# ***Spark Transform Transformation***

If you want to combine a static RDD with DStream you can use Transform. Some types of transformations are not available for DStreams
- E.g., sortBy, sortByKey, distinct()

Moreover, sometimes you need to combine DStreams and RDDs. For example, the functionality of joining every batch in a data stream with another dataset (a “standard” RDD) is not directly exposed in the DStream API.


The **transform()** transformation can be used in these situations

- It is a specific transformation of DStreams
- It returns a new DStream by applying an RDD-to- RDD function to every RDD of the source Dstream
    - This can be used to apply arbitrary RDD operations on the DStream

In [None]:
from pyspark.streaming import StreamingContext

# Set prefix of the output folders
outputPathPrefix="resSparkStreamingExamples"
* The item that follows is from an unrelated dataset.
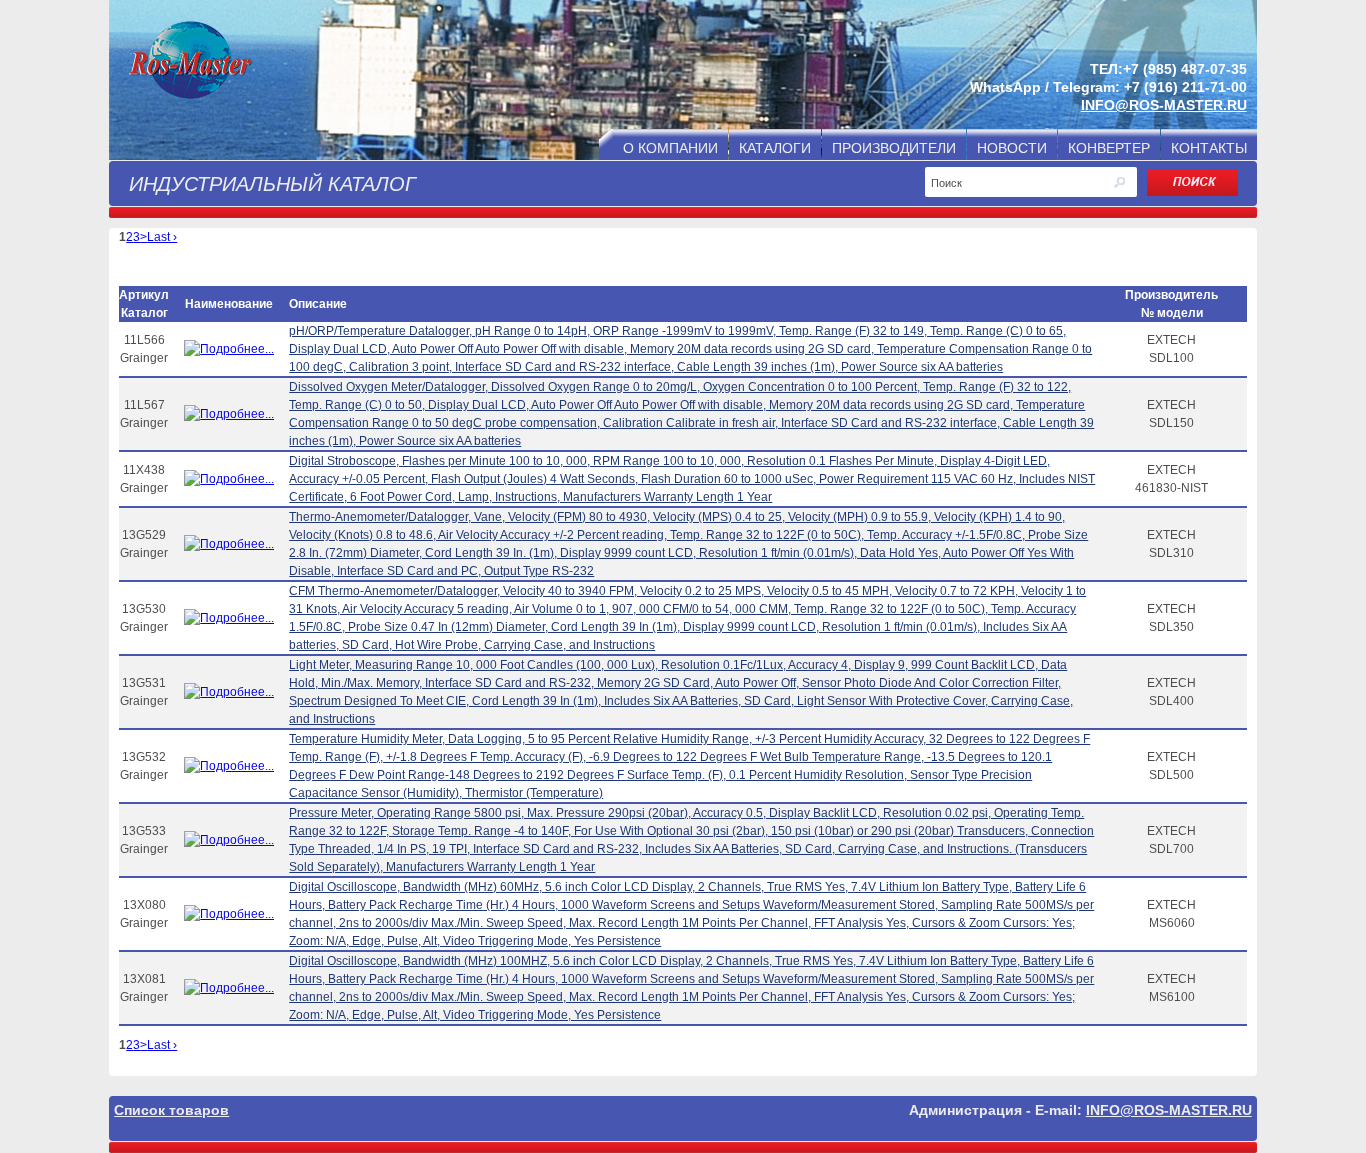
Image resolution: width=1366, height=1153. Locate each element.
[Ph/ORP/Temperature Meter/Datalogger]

#Create a configuration object and#set the name of the applicationconf
SparkConf().setAppName("Streaming word count")

# Create a Spark Context object
sc = SparkContext(conf=conf)

# Create a Spark Streaming Context object
ssc = StreamingContext(sc, 5)

# Create a (Receiver) DStream that will connect to localhost:9999
lines = ssc.socketTextStream("localhost", 9999)

In [None]:
# Apply a chain of transformations to perform the word count task
# The returned RDDs are DStream RDDs
words = lines.flatMap(lambda line: line.split(" "))

wordsOnes = words.map(lambda word: (word, 1))

wordsCounts = wordsOnes.reduceByKey(lambda v1, v2: v1+v2)

# Sort the content/the pairs by decreasing value (# of occurrences)
wordsCountsSortByKey = wordsCounts\
.transform(lambda batchRDD: batchRDD.sortBy(lambda pair: -1*pair[1]))

In [None]:
# Print the result on the standard output
wordsCountsSortByKey.pprint()

# Store the result in HDFS
wordsCountsSortByKey.saveAsTextFiles(outputPathPrefix, "")

#Start the computation
ssc.start()

# Run this application for 90 seconds
ssc.awaitTerminationOrTimeout(90)
ssc.stop(stopSparkContext=False)